Nay! we insult thee not with tears, although
With thee we sorrow: not as for one dead
We mourn, for one in the cold earth laid low.
Still is the crown upon thy sovereign head,

Still is the scepter within thy strong hand,

Still is the kingdom thine:

The armies of thy sons on thy command

Wait, and thy starry eyes through darkness shine. Tears for the dear and dead! For thee, All hail! Unconquered Inisfail!

Tears for the lost: thou livest, O divine!

Thou passest not away: the sternest powers
Spoil not all beauty of thy face, nor mar
All peace of thy great heart, O pulse of ours!
The darkest cloud dims thee not all, O star!
Ancient and proud thy sorrows, and their might
That of the murmuring waves:

They hearten us to fight the unceasing fight,
Filled with the grace, that flows from holy graves.
Sons pass away, and thou hast sons as true

To fight the fight anew:

Thy welfare, all the gain their warfare craves.

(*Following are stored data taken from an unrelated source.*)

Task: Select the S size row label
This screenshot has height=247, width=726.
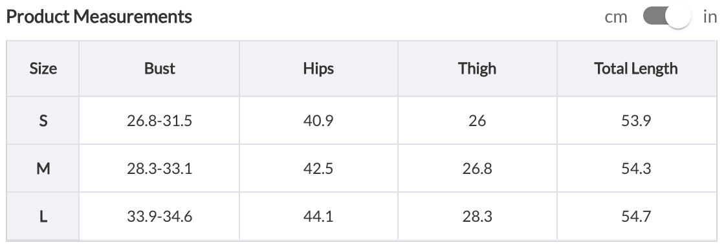Action: (43, 121)
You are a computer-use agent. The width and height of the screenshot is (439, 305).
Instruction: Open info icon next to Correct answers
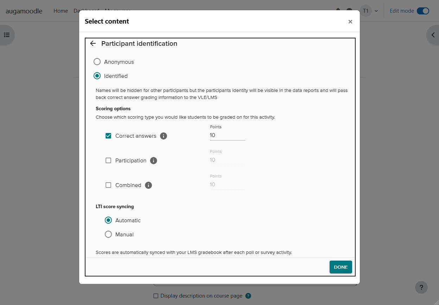point(164,136)
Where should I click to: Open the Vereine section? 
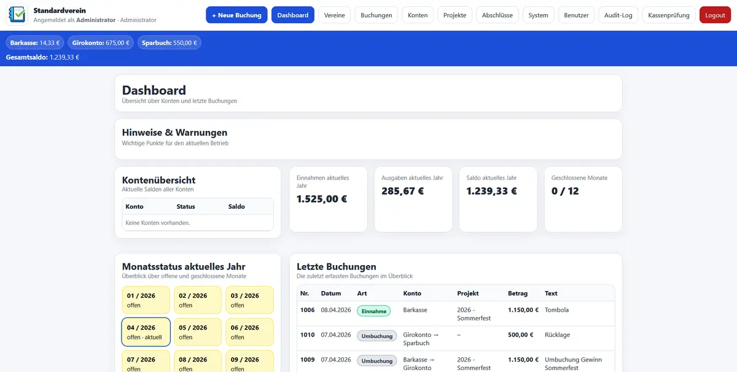334,15
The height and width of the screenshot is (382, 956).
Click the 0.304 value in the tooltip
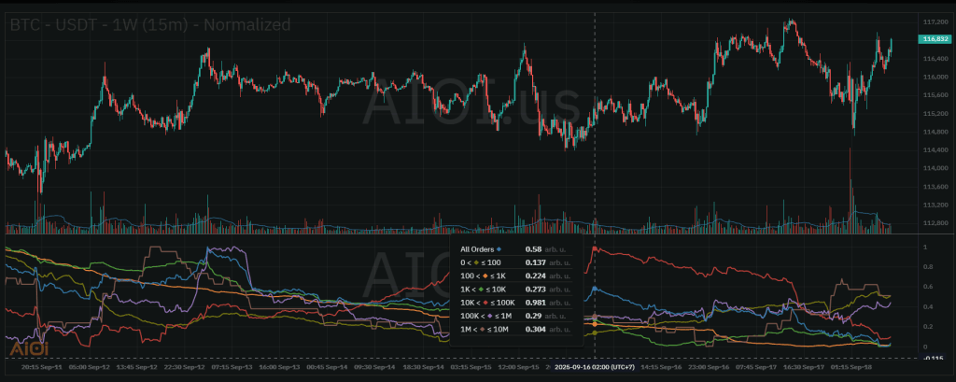[536, 330]
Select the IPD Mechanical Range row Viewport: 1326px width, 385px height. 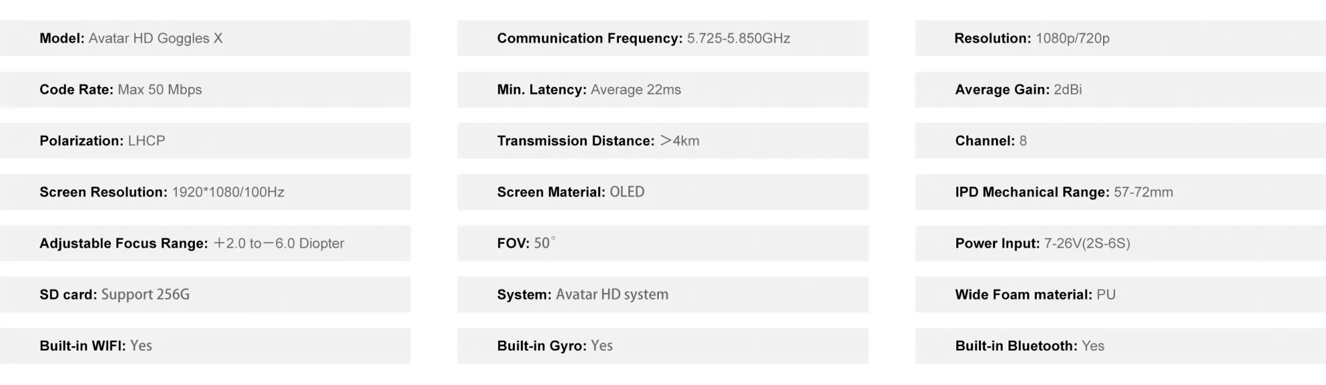point(1120,192)
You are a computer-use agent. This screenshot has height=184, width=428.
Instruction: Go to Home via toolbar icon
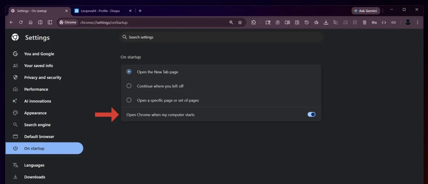point(31,22)
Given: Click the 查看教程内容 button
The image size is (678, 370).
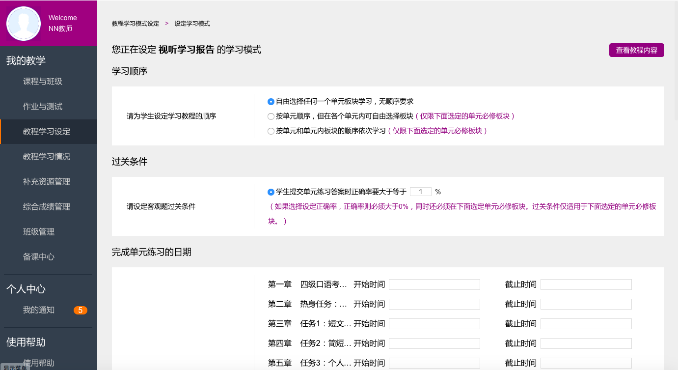Looking at the screenshot, I should [x=636, y=50].
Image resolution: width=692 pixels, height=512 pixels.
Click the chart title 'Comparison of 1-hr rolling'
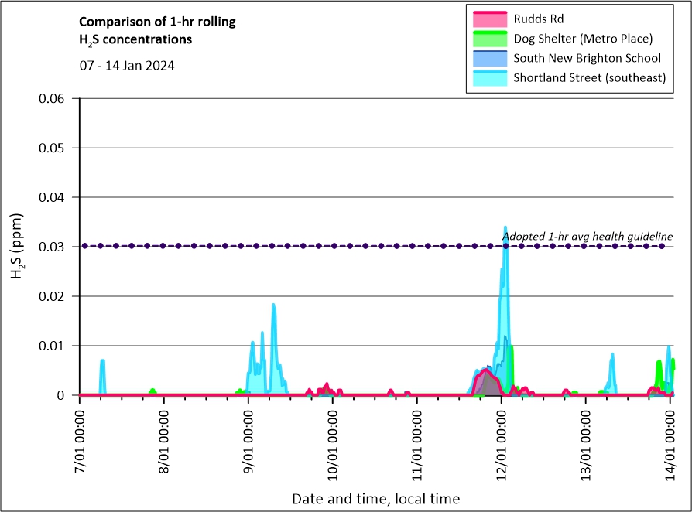pyautogui.click(x=157, y=22)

Sweet Mother! in what marvellous dear ways
Close to thine heart thou keepest all thine own!
Far off, they yet can consecrate their days
To thee, and on the swift winds westward blown,
Send thee the homage of their hearts, their vow
Of one most sacred care:

To thee devote all passionate power, since thou
Vouchsafest them, O land of love! to bear
Sorrow and joy with thee. Each far son thrills
Toward thy blue dreaming hills,

And longs to kiss thy feet upon them, Fair!

If death come swift upon me, it will be
Because of the great love I bear the Gael!
So sang upon the separating sea

Columba, while his boat sped out of hail,

And all grew lonely. But some sons thou hast, Whose is an heavier lot,

Close at thy side: they see thy torment last,

And all their will to help thee helps thee not.